The transition team tasked with implementing widespread child protection reforms in Los Angeles officially handed the reins to the newly established Office of Child Protection yesterday.
Dr. Mitchell Katz, co-chair of the transition team, introduced the motion to sunset the team.
“I’d like to say it’s been an honor to work with all of you and how great I feel about the work the transition team has done in the time we’ve been together,” Katz said. “It’s a sunset where we can all feel proud of what we’ve achieved.”
Fesia Davenport, the interim director of the Office of Child Protection, took office on February 2, at which point the transition team appeared to loosen its grip on the implementation process, meeting only once that month and submitting a written progress report to the Board of Supervisors rather than appearing in person.

Co-chairs Mitchell Katz and Leslie Gilbert-Lurie close the final meeting of the Transition Team for child protection reform in Los Angeles.
“She [Davenport] is espousing everywhere she goes that her role is to implement the recommendations from the Blue Ribbon Commission and ensure that children are better off in this county,” said Leslie Gilbert-Lurie, co-chair of the transition team. “That’s what we would have hoped for when we finished the work of the blue ribbon commission last year.”
Transition team members extended their willingness to continue to be available to Davenport to share their expertise on specific issues, including education and law enforcement, and generally were optimistic about the transition team coming to an end.

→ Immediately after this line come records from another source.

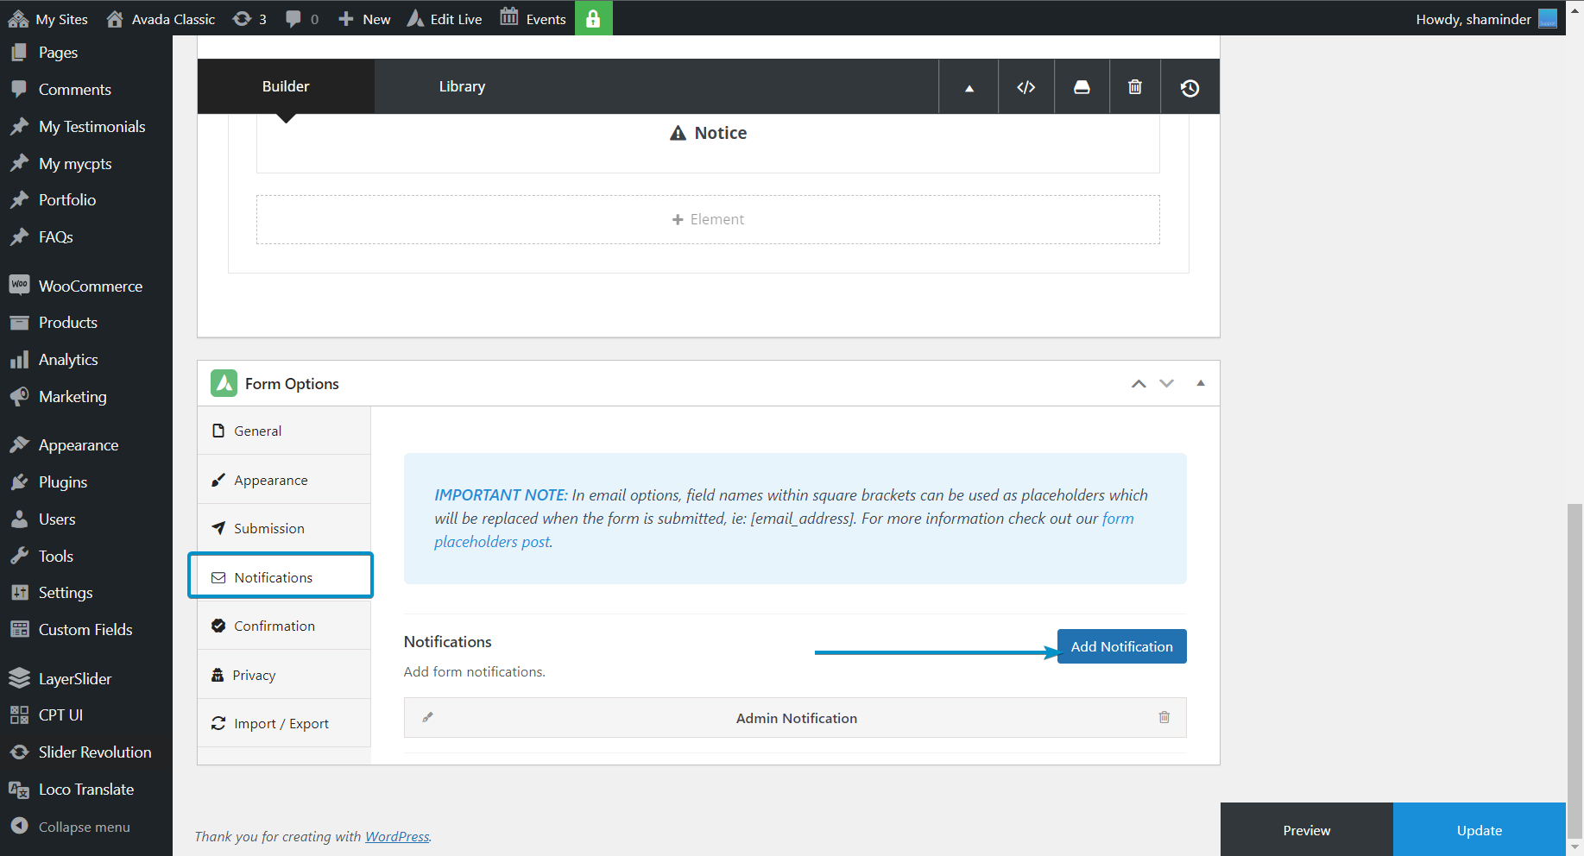Click the Add Notification button
The width and height of the screenshot is (1584, 856).
1121,645
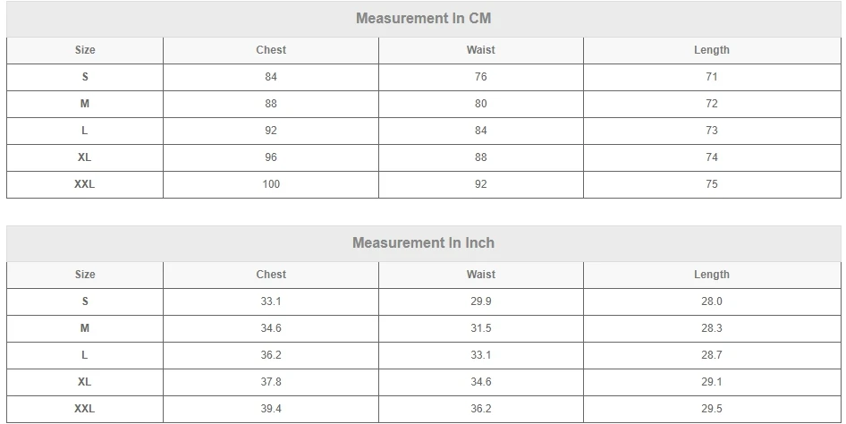This screenshot has width=846, height=424.
Task: Click chest value 100 in CM table
Action: pyautogui.click(x=271, y=184)
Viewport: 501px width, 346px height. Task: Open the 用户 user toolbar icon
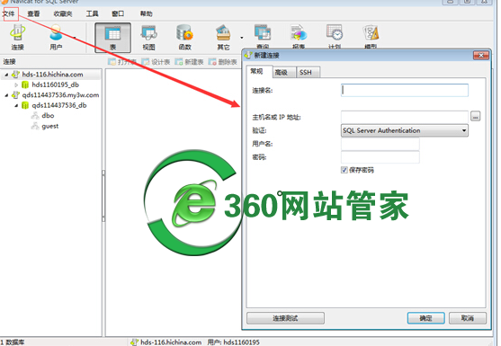[x=56, y=38]

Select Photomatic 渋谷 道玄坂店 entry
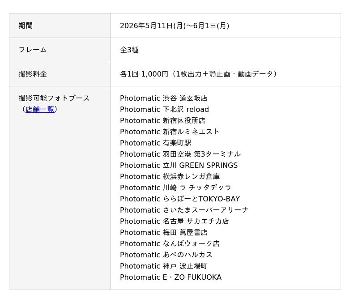pos(164,98)
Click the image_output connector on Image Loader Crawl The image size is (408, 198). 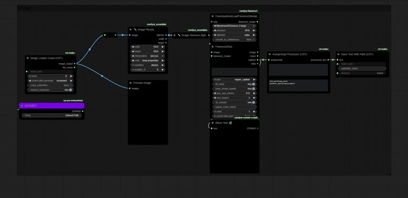[75, 64]
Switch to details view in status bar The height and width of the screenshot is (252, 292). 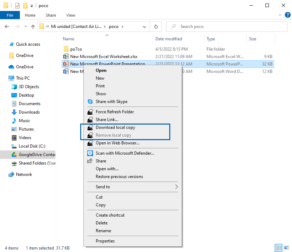click(279, 248)
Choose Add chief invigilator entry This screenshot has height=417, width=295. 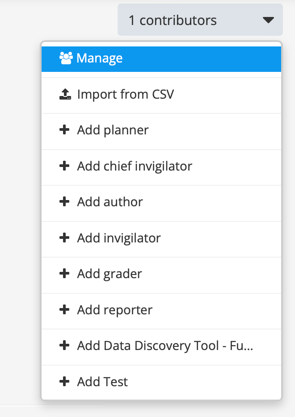coord(161,167)
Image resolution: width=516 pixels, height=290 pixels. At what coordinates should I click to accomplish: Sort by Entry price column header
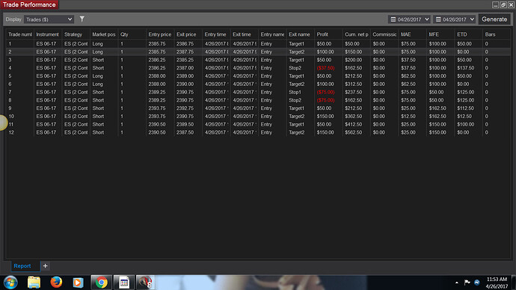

“I think we’ve done great work and I’m so happy the office is up and running,” said Judge Margaret Henry, a member of the transition team. “Fesia [Davenport] has hit the deck running, and I’m just proud of the direction we’re going.”
The inauguration of two new county supervisors and an interim county CEO seemed to reinvigorate county government’s interest in the commission’s reforms in recent months. Supervisor Sheila Keuhl committed to delivering a new child-centric county mission statement around the same time that the county’s interim CEO, Sachi Hamai, moved to establish the Office of Child Protection and hire an interim director.
Blue ribbon commissioner and transition team member Dr. David Sanders lauded Hamai for “moving forward so aggressively and putting forward the interim office of child protection director and putting it as a priority. I think that goes a long way toward giving confidence that Fesia Davenport in her role will be able to move many of the recommendations forward.”
Davenport appears confident in her office’s ability to deliver on the continued implementation of the Blue Ribbon Commission’s dozens of recommendations, despite the complex bureaucracy that governs Los Angeles County.
“One of the things my office is anxious to get started on is the joint strategic planning process,” Davenport said at the team’s final meeting. “The idea is to figure out logically where do all the recommendations fit in a strategic plan so we can have a clear direction and focus.”
“Please know that the recommendations of the Blue Ribbon Commission and the work that this team has done to keep the momentum going will not be lost in the Office of Child Protection,” Davenport said.
County supervisors and others have criticized the creation of the Office of Child Protection, and the commission itself, as just another layer of bureaucracy that may slow down the process of making children safer.
“It is simply a terrible idea,” said Supervisor Don Knabe in an email to The Imprint earlier this year. “I would prefer that resources be focused on the point-of-contact, rather than another high level of bureaucracy.”
The commission was established to examine flaws in the system following the tragic case of Gabriel Fernandez, an eight-year-old Palmdale boy who was tortured and ultimately killed by his mother and her boyfriend in 2013.
“If it seems that bureaucracy and politics are getting in the way, I would say remember Gabriel Fernandez, and the circumstances under which he grew up,” Sanders said in closing.
Christie Renick is Managing Editor for Fostering Media Connections and The Imprint.